*The task*: Every entry must appear in the answer exactly as written.

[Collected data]
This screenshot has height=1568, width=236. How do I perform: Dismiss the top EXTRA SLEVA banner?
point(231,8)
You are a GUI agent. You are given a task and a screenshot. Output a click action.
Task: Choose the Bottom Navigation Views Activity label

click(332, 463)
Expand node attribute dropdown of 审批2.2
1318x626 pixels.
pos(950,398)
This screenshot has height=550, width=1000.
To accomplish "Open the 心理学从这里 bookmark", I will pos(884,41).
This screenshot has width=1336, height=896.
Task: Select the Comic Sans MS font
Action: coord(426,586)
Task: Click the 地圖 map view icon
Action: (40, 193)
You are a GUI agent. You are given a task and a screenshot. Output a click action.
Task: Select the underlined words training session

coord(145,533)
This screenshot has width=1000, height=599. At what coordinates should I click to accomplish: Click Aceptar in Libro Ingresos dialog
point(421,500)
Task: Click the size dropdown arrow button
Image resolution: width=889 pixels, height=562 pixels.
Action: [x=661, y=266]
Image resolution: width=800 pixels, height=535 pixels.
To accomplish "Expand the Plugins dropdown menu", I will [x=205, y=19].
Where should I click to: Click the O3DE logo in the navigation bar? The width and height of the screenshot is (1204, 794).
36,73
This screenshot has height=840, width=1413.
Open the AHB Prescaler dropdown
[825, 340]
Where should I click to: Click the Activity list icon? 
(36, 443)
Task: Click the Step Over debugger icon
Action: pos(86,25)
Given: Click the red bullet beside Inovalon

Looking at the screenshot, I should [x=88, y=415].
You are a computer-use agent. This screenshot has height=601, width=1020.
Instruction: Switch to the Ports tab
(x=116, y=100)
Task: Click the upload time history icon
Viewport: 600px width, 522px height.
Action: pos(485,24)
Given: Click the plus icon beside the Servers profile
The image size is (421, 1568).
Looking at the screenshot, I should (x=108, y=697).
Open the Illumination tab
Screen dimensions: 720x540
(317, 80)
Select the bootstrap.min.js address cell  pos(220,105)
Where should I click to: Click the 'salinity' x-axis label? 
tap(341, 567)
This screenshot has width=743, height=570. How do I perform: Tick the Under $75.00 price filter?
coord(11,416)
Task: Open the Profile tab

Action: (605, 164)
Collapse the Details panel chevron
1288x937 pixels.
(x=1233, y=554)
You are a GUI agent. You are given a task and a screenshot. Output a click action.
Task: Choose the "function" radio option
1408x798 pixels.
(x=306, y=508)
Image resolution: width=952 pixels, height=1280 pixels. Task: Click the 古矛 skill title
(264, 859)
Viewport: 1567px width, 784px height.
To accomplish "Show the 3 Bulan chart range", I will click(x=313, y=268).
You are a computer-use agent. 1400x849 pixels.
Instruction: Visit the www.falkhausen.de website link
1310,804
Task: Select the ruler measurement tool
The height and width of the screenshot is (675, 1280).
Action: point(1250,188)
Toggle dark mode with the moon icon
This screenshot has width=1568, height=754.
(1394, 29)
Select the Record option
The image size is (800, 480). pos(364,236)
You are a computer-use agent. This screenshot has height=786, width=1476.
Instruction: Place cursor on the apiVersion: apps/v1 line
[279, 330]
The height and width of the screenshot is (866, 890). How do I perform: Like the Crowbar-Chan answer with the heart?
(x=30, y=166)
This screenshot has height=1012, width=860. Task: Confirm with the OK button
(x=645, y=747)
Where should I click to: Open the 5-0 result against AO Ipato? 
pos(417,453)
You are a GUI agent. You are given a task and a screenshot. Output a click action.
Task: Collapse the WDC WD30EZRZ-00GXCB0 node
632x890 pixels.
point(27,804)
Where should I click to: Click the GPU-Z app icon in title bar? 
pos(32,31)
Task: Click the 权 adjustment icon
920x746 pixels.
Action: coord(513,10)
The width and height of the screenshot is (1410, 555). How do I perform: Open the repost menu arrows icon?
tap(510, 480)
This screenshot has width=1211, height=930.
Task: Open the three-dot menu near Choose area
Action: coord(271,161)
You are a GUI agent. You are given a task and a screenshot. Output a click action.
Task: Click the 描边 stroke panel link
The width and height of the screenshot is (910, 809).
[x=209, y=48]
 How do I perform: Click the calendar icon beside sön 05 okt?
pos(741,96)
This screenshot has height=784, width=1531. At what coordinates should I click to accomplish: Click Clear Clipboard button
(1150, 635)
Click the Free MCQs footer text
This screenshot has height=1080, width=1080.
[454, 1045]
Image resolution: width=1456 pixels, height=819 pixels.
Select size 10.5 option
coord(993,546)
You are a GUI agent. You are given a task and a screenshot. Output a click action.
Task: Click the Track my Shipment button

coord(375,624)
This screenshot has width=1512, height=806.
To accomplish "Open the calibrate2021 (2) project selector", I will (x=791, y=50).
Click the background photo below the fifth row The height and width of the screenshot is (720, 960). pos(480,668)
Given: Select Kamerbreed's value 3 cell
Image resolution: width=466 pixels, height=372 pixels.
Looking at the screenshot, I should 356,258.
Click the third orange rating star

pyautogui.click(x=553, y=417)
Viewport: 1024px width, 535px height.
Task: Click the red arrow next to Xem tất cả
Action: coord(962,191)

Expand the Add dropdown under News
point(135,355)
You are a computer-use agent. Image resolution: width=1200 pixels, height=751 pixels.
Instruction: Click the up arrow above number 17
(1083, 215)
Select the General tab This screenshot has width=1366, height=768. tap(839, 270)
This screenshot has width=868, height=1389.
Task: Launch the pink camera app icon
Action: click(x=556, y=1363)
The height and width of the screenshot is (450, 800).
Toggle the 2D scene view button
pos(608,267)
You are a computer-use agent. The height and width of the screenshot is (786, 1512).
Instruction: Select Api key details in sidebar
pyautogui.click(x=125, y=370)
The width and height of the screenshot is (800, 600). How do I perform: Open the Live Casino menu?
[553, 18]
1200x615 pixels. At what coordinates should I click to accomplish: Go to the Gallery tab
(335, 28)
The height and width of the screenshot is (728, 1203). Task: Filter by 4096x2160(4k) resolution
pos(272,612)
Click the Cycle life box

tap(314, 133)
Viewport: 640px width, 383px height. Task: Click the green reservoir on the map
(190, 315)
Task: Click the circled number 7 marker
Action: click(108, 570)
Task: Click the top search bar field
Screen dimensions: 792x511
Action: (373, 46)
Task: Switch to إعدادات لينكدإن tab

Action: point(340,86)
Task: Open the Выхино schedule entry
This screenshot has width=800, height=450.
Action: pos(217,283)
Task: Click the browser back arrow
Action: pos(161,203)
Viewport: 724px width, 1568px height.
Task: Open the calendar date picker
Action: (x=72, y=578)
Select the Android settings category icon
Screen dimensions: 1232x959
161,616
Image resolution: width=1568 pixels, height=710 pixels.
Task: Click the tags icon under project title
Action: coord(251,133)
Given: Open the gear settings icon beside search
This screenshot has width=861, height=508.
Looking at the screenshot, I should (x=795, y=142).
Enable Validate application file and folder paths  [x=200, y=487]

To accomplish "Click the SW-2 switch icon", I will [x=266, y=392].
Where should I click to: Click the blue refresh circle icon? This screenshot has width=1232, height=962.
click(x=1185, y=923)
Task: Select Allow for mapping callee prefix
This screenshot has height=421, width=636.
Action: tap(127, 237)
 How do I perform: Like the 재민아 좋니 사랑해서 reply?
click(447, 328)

*Output for this exercise*:
This screenshot has height=1568, width=236. How do I perform: Dismiss the top EXTRA SLEVA banner?
point(231,8)
You are a GUI agent. You are given a task and a screenshot. Output a click action.
Task: Choose the Bottom Navigation Views Activity label

click(332, 463)
Expand node attribute dropdown of 审批2.2
1318x626 pixels.
pos(950,398)
This screenshot has height=550, width=1000.
To accomplish "Open the 心理学从这里 bookmark", I will pos(884,41).
This screenshot has width=1336, height=896.
Task: Select the Comic Sans MS font
Action: coord(426,586)
Task: Click the 地圖 map view icon
Action: (40, 193)
You are a GUI agent. You are given a task and a screenshot. Output a click action.
Task: Select the underlined words training session

coord(145,533)
This screenshot has width=1000, height=599. At what coordinates should I click to accomplish: Click Aceptar in Libro Ingresos dialog
point(421,500)
Task: Click the size dropdown arrow button
Image resolution: width=889 pixels, height=562 pixels.
Action: [x=661, y=266]
Image resolution: width=800 pixels, height=535 pixels.
To accomplish "Expand the Plugins dropdown menu", I will [x=205, y=19].
Where should I click to: Click the O3DE logo in the navigation bar? The width and height of the screenshot is (1204, 794).
36,73
This screenshot has height=840, width=1413.
Open the AHB Prescaler dropdown
[825, 340]
Where should I click to: Click the Activity list icon? 
(36, 443)
Task: Click the Step Over debugger icon
Action: pos(86,25)
Given: Click the red bullet beside Inovalon

Looking at the screenshot, I should [x=88, y=415].
You are a computer-use agent. This screenshot has height=601, width=1020.
Instruction: Switch to the Ports tab
(x=116, y=100)
Task: Click the upload time history icon
Viewport: 600px width, 522px height.
Action: pos(485,24)
Given: Click the plus icon beside the Servers profile
The image size is (421, 1568).
Looking at the screenshot, I should (x=108, y=697).
Open the Illumination tab
Screen dimensions: 720x540
(317, 80)
Select the bootstrap.min.js address cell  pos(220,105)
Where should I click to: Click the 'salinity' x-axis label? 
tap(341, 567)
This screenshot has width=743, height=570. How do I perform: Tick the Under $75.00 price filter?
coord(11,416)
Task: Open the Profile tab

Action: (605, 164)
Collapse the Details panel chevron
1288x937 pixels.
(x=1233, y=554)
You are a GUI agent. You are given a task and a screenshot. Output a click action.
Task: Choose the "function" radio option
1408x798 pixels.
(x=306, y=508)
Image resolution: width=952 pixels, height=1280 pixels. Task: Click the 古矛 skill title
(264, 859)
Viewport: 1567px width, 784px height.
To accomplish "Show the 3 Bulan chart range", I will click(x=313, y=268).
You are a computer-use agent. 1400x849 pixels.
Instruction: Visit the www.falkhausen.de website link
1310,804
Task: Select the ruler measurement tool
The height and width of the screenshot is (675, 1280).
Action: point(1250,188)
Toggle dark mode with the moon icon
This screenshot has width=1568, height=754.
(1394, 29)
Select the Record option
The image size is (800, 480). pos(364,236)
You are a computer-use agent. This screenshot has height=786, width=1476.
Instruction: Place cursor on the apiVersion: apps/v1 line
[279, 330]
The height and width of the screenshot is (866, 890). How do I perform: Like the Crowbar-Chan answer with the heart?
(x=30, y=166)
This screenshot has height=1012, width=860. Task: Confirm with the OK button
(x=645, y=747)
Where should I click to: Open the 5-0 result against AO Ipato? 
pos(417,453)
You are a GUI agent. You are given a task and a screenshot. Output a click action.
Task: Collapse the WDC WD30EZRZ-00GXCB0 node
632x890 pixels.
point(27,804)
Where should I click to: Click the GPU-Z app icon in title bar? 
pos(32,31)
Task: Click the 权 adjustment icon
920x746 pixels.
Action: coord(513,10)
The width and height of the screenshot is (1410, 555). How do I perform: Open the repost menu arrows icon?
tap(510, 480)
This screenshot has width=1211, height=930.
Task: Open the three-dot menu near Choose area
Action: coord(271,161)
You are a GUI agent. You are given a task and a screenshot. Output a click action.
Task: Click the 描边 stroke panel link
The width and height of the screenshot is (910, 809).
[x=209, y=48]
 How do I perform: Click the calendar icon beside sön 05 okt?
pos(741,96)
This screenshot has height=784, width=1531. At what coordinates should I click to accomplish: Click Clear Clipboard button
(1150, 635)
Click the Free MCQs footer text
This screenshot has height=1080, width=1080.
[454, 1045]
Image resolution: width=1456 pixels, height=819 pixels.
Select size 10.5 option
coord(993,546)
You are a GUI agent. You are given a task and a screenshot. Output a click action.
Task: Click the Track my Shipment button

coord(375,624)
This screenshot has width=1512, height=806.
To accomplish "Open the calibrate2021 (2) project selector", I will (x=791, y=50).
Click the background photo below the fifth row The height and width of the screenshot is (720, 960). pos(480,668)
Given: Select Kamerbreed's value 3 cell
Image resolution: width=466 pixels, height=372 pixels.
Looking at the screenshot, I should 356,258.
Click the third orange rating star

pyautogui.click(x=553, y=417)
Viewport: 1024px width, 535px height.
Task: Click the red arrow next to Xem tất cả
Action: coord(962,191)

Expand the Add dropdown under News
point(135,355)
You are a computer-use agent. Image resolution: width=1200 pixels, height=751 pixels.
Instruction: Click the up arrow above number 17
(1083, 215)
Select the General tab This screenshot has width=1366, height=768. tap(839, 270)
This screenshot has width=868, height=1389.
Task: Launch the pink camera app icon
Action: click(x=556, y=1363)
The height and width of the screenshot is (450, 800).
Toggle the 2D scene view button
pos(608,267)
You are a computer-use agent. The height and width of the screenshot is (786, 1512).
Instruction: Select Api key details in sidebar
pyautogui.click(x=125, y=370)
The width and height of the screenshot is (800, 600). How do I perform: Open the Live Casino menu?
[553, 18]
1200x615 pixels. At what coordinates should I click to accomplish: Go to the Gallery tab
(335, 28)
The height and width of the screenshot is (728, 1203). Task: Filter by 4096x2160(4k) resolution
pos(272,612)
Click the Cycle life box

tap(314, 133)
Viewport: 640px width, 383px height. Task: Click the green reservoir on the map
(190, 315)
Task: Click the circled number 7 marker
Action: click(108, 570)
Task: Click the top search bar field
Screen dimensions: 792x511
Action: (373, 46)
Task: Switch to إعدادات لينكدإن tab

Action: point(340,86)
Task: Open the Выхино schedule entry
This screenshot has width=800, height=450.
Action: pos(217,283)
Task: Click the browser back arrow
Action: pos(161,203)
Viewport: 724px width, 1568px height.
Task: Open the calendar date picker
Action: (x=72, y=578)
Select the Android settings category icon
Screen dimensions: 1232x959
161,616
Image resolution: width=1568 pixels, height=710 pixels.
Task: Click the tags icon under project title
Action: coord(251,133)
Given: Open the gear settings icon beside search
This screenshot has width=861, height=508.
Looking at the screenshot, I should (x=795, y=142).
Enable Validate application file and folder paths  [x=200, y=487]

To accomplish "Click the SW-2 switch icon", I will [x=266, y=392].
Where should I click to: Click the blue refresh circle icon? This screenshot has width=1232, height=962.
click(x=1185, y=923)
Task: Select Allow for mapping callee prefix
This screenshot has height=421, width=636.
Action: tap(127, 237)
 How do I perform: Like the 재민아 좋니 사랑해서 reply?
click(447, 328)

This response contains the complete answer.